Fernando Carou pointed out that while energy falls under provincial jurisdiction in Canada, municipalities are pursuing alternatives that can lead to other outcomes such as GHG reductions. The City of Toronto is currently enjoying provincial and federal priorities that align with its own and has been able to reduce its GHG emissions through coal phase outs, energy conservation measures, methane recapture, and improved land-use planning. Carou said the next key strategies are through transportation planning and renewable energy. He cited two case studies: Toronto’s Deep Lake Water Cooling (DLWC) system being developed by Enwave, a co-location of energy systems that has led to economic development ($100 million profits); and at Exhibition Place, a Westwood brownfield redevelopment, which is achieving a net-zero goal using a low-carbon system that provides both heating and cooling without the need for natural gas.

Dialogue

The dialogue quickly turned to energy system alternatives, including heat pumps and district energy (DE) systems. Jason Wolfe emphasized that customer choice is a top priority and indicated new “technology can improve RNG development significantly.” Along the lines of choices, participants explored emerging ownership models: from utilities owning household solar panels to independent power producers. The point was also made that utilities are based on a franchise model and it is possible to de-franchise, it just has not yet been done.

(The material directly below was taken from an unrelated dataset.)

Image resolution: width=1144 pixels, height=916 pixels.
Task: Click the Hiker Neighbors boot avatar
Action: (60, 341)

Urban development has not included energy planning in the past, but energy is becoming a subject of urbanization. More distributed energy (both thermal and electric) is expected in the future, but in combination with the grid. This requires integrated resource planning that accounts for a variety of possibilities of energy systems in the future. As end-users become more energy efficient, one participant predicts alternative uses for natural gas will be developed.

In the next ten years, natural gas is expected to remain abundant and inexpensive. The lingering tensions around transitioning to renewable thermal energy include questions of cost, but also more complex challenges: Who pays for the transition? What is the cost recovery business model? How does this align with the pace of technological change? How do we get beyond self-interests and agency silos? How do we raise energy literacy? How do we improve regulatory efficiency? How do we scale up?

Recommendations

Technologically speaking, participants identified three alternatives to the current thermal energy distribution system: microgrids, district heating, and distributed generation. This means the system would need district energy-ready infrastructure to be developed and designed for a diversity of load profiles. Waste heat is also seen as making the strongest business case because it has the lowest exergy (it suffers the least losses from source to end use) when synergies are accounted for.

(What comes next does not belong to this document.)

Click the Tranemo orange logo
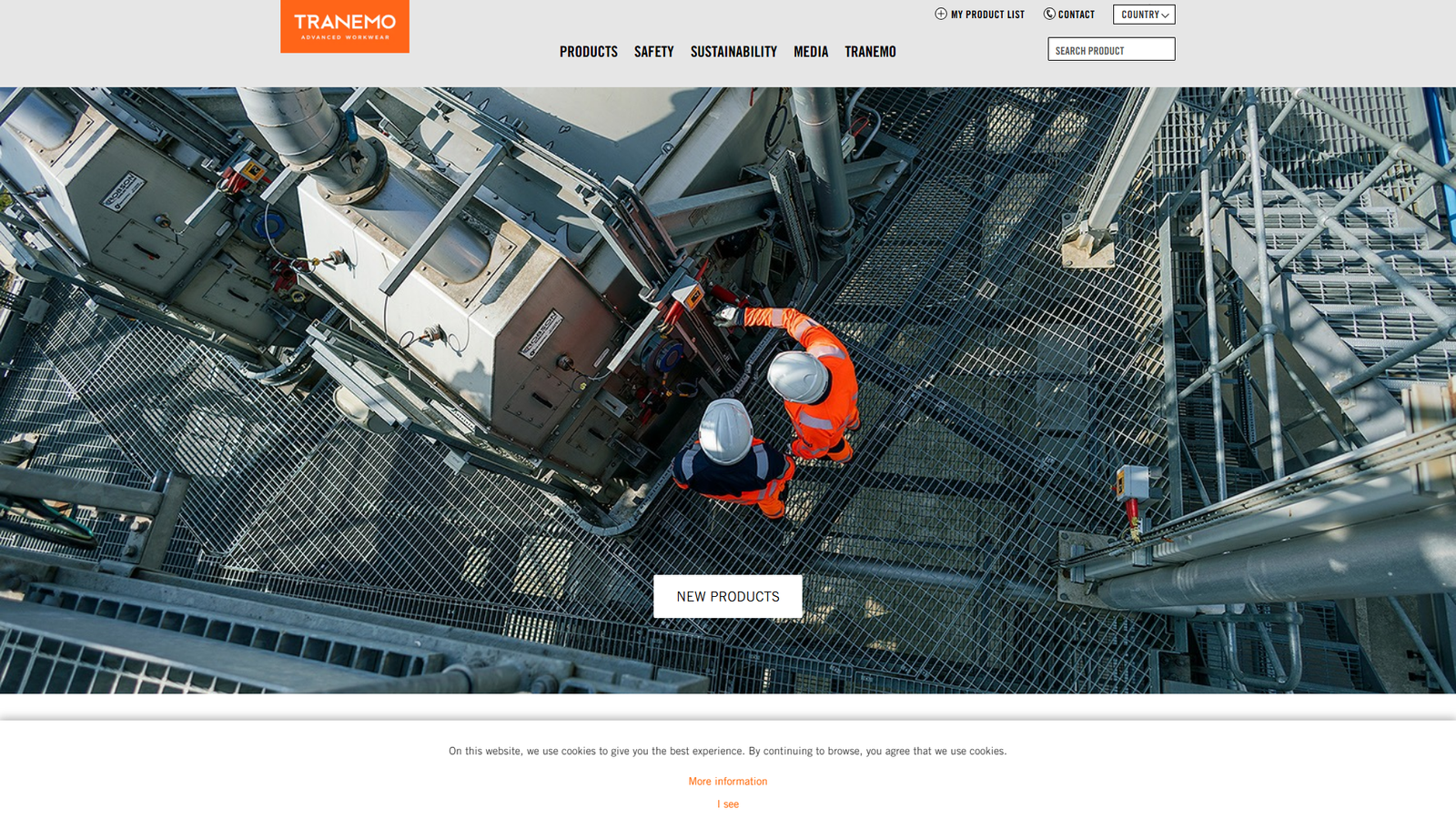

Along the lines of synergies, broader societal costs and benefits need to be modeled, which has proven to be successful for a utility in Vermont. Indeed, some project that the existing utility model will be replaced as new competition and ownership models emerge. That said, these changes require multi-stakeholder partnerships and regulatory reform, and utilities hold significant expertise that will be needed. These changes need to be incremental to bring along all of the stakeholders.

Energy literacy of the public will need to be improved and access to data through mechanisms such as an “open grid” is needed to help people make informed decisions. There is also need for life-cycle costing of infrastructure that can account for embedded energy and carbon. Once people and decision-makers better understand the systems and the opportunities, new financial tools are needed to stimulate energy efficiency retrofits and attract external investors. Carbon pricing was also raised as necessary to kick-start this transition.